3. Steroids as premedication for hypersensitivity reactions (e.g., CT scan
premedication)

12. Prior organ transplantation, including allogeneic stem cell transplantation

13. Active infection requiring systemic therapy

14. HIV/AIDS: Known history of testing positive for human immunodeficiency virus (HIV) or
known acquired immunodeficiency syndrome (AIDS)

15. Hepatitis: Hepatitis B virus (HBV) or hepatitis C virus (HCV) infection at screening
(positive HBV surface antigen or HCV RNA if anti-HCV antibody screening test positive)

16. Active SARS-CoV-2 infection (detected via positive PCR test)

17. Autoimmune disease: Severe active autoimmune disease that requires immunomodulatory
therapy. Patients with diabetes type I, vitiligo, psoriasis, autoimmune thyroid
disease not requiring immunosuppressive treatment are eligible.

18. Persisting toxicity related to prior therapy (NCI CTCAE v.5.0 Grade > 1); however,
alopecia, sensory neuropathy Grade ≤ 2, or other Grade ≤ 2 not constituting a safety
risk based on investigator's judgment are acceptable

19. Pregnancy or lactation

20. Other severe acute or chronic medical conditions including immune colitis,
inflammatory bowel disease, immune pneumonitis, pulmonary fibrosis or psychiatric
conditions including recent (within the past year) or active suicidal ideation or
behavior; or laboratory abnormalities that may increase the risk associated with study
participation or study treatment administration or may interfere with the
interpretation of study results and, in the judgment of the investigator, would make
the patient inappropriate for entry into this study.

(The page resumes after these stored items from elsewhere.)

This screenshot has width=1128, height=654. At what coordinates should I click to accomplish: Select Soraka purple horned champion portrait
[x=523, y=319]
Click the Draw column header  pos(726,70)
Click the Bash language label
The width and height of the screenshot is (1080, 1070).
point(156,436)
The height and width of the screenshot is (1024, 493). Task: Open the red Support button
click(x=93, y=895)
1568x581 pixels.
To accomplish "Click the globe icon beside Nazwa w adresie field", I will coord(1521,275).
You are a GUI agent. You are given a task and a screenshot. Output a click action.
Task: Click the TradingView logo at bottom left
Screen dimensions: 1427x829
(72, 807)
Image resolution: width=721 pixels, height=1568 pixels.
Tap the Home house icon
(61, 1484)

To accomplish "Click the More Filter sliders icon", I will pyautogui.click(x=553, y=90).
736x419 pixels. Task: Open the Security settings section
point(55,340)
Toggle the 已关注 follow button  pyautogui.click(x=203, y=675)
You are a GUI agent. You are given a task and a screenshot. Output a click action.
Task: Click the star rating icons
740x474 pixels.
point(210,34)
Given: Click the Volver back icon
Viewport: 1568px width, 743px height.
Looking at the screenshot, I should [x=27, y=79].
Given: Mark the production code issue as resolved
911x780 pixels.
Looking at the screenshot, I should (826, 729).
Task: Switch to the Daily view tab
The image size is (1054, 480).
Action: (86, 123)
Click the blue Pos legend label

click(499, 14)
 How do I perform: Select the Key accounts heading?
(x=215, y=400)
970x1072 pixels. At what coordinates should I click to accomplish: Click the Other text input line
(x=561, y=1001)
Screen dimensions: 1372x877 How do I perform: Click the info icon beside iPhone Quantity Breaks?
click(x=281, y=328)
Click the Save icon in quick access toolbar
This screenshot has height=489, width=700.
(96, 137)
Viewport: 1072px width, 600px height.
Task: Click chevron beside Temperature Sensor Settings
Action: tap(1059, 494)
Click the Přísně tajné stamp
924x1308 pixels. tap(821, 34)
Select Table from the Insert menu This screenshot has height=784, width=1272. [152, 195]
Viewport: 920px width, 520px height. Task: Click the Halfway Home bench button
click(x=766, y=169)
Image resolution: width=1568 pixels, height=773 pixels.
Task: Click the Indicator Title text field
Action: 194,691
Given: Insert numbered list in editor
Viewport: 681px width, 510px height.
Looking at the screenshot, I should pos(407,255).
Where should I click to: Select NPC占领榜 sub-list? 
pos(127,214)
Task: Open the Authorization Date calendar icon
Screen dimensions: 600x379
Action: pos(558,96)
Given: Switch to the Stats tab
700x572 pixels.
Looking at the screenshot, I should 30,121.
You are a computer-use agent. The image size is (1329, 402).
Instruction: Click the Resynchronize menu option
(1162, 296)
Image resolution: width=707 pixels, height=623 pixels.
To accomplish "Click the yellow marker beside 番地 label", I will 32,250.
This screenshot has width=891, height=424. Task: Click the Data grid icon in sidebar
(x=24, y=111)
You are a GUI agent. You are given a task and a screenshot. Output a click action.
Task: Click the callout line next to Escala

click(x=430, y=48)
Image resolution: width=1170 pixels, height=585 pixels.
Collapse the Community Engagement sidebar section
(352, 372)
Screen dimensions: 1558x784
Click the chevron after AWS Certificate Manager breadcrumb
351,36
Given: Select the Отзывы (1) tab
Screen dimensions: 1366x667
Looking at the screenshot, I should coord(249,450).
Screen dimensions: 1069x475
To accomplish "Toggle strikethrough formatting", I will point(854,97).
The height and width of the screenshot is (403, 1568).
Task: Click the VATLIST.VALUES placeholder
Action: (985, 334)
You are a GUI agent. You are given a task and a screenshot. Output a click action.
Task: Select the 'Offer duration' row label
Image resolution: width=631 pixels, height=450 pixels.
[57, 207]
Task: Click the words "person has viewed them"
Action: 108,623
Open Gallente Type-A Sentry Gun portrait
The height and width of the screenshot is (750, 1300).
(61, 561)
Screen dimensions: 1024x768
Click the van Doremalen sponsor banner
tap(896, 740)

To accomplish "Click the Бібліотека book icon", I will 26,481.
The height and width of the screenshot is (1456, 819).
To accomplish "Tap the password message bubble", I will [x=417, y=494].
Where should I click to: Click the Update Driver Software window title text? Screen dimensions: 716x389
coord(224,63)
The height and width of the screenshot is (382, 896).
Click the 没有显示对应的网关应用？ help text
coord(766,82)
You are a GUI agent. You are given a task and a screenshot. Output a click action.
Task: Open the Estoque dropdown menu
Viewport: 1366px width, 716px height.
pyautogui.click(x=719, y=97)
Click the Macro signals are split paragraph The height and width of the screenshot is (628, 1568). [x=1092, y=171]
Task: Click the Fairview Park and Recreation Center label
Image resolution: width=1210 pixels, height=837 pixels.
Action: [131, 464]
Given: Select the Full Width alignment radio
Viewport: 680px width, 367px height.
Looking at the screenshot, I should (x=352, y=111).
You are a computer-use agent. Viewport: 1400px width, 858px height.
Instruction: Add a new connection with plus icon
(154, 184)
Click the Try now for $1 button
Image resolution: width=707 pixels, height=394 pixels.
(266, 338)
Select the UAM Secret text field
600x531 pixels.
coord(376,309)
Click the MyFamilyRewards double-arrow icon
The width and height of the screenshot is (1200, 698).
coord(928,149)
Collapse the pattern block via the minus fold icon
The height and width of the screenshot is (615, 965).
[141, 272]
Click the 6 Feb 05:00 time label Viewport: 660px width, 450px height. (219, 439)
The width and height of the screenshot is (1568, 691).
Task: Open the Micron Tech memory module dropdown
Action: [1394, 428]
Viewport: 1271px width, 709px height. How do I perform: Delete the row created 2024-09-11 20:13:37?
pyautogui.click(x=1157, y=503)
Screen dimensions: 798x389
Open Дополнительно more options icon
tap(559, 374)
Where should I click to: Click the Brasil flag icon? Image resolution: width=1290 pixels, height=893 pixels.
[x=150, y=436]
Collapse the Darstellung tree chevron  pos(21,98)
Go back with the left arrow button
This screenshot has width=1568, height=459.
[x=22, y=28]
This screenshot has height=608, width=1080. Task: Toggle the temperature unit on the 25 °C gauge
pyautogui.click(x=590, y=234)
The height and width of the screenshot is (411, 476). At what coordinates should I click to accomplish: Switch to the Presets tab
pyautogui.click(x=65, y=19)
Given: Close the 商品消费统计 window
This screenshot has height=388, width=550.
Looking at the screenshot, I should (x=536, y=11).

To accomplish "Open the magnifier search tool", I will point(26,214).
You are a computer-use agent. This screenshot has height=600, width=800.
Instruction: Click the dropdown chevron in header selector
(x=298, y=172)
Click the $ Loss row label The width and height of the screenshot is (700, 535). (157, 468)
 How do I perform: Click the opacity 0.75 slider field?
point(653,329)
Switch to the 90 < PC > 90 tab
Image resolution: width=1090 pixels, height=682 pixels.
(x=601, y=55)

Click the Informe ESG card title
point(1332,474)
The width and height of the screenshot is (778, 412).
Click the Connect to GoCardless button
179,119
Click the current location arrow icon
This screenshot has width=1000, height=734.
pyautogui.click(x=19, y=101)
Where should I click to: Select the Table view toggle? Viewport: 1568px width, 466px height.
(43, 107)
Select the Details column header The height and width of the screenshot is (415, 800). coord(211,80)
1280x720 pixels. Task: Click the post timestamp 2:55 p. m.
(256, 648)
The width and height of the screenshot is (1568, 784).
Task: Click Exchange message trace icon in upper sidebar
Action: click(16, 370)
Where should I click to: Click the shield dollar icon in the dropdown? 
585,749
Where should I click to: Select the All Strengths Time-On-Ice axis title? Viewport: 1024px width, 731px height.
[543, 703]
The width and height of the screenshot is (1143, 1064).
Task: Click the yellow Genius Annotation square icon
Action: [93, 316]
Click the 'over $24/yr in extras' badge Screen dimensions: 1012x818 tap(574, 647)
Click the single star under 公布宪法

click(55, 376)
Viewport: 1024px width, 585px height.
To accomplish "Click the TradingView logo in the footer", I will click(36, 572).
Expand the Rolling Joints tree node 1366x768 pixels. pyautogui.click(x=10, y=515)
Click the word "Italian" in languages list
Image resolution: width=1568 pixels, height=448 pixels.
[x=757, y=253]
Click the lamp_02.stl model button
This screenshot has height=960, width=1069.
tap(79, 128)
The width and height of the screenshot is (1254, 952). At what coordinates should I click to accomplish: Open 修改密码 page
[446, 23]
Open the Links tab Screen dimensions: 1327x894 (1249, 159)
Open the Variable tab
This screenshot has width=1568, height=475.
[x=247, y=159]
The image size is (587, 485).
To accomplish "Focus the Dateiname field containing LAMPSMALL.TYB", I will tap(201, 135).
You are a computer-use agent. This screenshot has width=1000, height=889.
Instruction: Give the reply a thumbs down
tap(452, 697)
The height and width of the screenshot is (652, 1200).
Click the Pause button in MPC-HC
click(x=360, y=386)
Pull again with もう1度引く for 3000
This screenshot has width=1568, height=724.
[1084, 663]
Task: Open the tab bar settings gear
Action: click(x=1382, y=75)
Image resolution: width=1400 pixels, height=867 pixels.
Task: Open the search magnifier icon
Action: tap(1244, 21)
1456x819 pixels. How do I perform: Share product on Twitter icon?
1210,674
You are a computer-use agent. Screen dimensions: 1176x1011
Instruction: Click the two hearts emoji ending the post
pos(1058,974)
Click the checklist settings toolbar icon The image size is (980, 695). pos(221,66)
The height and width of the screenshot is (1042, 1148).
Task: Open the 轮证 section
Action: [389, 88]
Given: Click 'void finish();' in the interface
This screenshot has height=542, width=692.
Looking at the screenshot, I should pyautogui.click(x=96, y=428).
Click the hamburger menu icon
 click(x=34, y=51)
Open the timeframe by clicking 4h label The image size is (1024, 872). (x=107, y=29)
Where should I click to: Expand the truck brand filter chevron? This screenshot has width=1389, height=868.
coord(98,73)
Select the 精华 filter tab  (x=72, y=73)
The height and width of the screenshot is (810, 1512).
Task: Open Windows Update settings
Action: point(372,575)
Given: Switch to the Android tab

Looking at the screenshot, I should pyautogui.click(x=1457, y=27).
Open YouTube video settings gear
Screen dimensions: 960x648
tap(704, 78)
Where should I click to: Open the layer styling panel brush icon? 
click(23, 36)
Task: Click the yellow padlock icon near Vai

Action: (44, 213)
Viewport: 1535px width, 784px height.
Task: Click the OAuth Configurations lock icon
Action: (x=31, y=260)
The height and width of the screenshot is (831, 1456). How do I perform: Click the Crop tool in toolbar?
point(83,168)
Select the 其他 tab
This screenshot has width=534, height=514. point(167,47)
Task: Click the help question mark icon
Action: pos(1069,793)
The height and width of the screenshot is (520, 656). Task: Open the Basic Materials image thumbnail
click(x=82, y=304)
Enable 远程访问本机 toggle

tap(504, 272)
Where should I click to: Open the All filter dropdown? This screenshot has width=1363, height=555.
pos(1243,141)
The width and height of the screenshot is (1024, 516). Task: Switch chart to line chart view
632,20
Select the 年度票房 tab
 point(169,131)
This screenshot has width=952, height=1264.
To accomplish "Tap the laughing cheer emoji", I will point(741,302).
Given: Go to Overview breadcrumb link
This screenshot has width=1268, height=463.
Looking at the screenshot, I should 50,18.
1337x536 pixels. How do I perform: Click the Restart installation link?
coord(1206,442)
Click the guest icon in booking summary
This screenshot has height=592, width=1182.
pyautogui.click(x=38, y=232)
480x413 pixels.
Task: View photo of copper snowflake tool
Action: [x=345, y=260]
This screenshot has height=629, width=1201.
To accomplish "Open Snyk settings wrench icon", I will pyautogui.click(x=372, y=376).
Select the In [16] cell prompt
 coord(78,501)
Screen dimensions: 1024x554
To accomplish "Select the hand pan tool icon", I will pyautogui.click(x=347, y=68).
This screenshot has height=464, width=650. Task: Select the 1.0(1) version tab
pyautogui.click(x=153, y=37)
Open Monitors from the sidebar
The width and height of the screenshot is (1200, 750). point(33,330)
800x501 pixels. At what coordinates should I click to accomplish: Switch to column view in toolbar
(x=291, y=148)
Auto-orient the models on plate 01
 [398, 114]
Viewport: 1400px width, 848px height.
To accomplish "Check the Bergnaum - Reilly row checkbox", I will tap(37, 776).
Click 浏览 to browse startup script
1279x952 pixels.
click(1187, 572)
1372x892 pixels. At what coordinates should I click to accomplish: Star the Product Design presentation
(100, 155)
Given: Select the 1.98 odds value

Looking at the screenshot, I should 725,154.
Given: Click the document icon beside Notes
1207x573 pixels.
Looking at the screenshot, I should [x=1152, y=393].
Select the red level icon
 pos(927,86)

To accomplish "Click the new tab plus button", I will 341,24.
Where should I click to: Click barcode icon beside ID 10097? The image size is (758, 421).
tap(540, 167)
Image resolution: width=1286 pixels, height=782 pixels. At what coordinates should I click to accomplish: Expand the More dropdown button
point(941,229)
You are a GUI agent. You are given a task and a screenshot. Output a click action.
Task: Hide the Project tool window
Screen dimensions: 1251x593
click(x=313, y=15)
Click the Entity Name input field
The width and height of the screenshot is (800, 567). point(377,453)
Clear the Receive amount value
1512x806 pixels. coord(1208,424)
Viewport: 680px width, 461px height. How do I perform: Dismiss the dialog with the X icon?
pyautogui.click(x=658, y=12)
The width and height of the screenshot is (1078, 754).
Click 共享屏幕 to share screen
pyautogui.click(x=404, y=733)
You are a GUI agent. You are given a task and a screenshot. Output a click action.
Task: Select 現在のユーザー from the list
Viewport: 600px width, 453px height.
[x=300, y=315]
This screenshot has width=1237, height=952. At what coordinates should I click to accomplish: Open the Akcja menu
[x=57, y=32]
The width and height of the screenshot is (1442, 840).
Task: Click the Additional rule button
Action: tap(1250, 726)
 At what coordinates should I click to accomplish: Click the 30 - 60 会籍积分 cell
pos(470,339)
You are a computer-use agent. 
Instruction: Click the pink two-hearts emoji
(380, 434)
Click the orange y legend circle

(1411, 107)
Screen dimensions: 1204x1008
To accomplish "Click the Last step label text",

21. Vaccination: Vaccination within 4 weeks before the first dose of avelumab and while on
trial is prohibited except for administration of inactivated vaccines.

22. Hypersensitivity to study drugs: Known prior severe hypersensitivity to
investigational product or any component in its formulations, including known severe
hypersensitivity reactions to monoclonal antibodies (NCI CTCAE v5.0 Grade ≥ 3) and
lactose contained in cabozantinib tablets

23. Cardiovascular disease: Clinically significant (i.e., active) cardiovascular disease:
cerebral vascular accident/stroke (< 6 months prior to enrollment), myocardial
infarction (< 6 months prior to enrollment), unstable angina, congestive heart failure
(≥ New York Heart Association Classification Class II), uncontrolled arterial
hypertension or serious cardiac arrhythmia requiring medication.

24. Clinical significant hematemesis or hemoptysis

25. Medical or psychological conditions that would jeopardise an adequate and orderly
completion of the trial

26. Patients, who are legally institutionalized.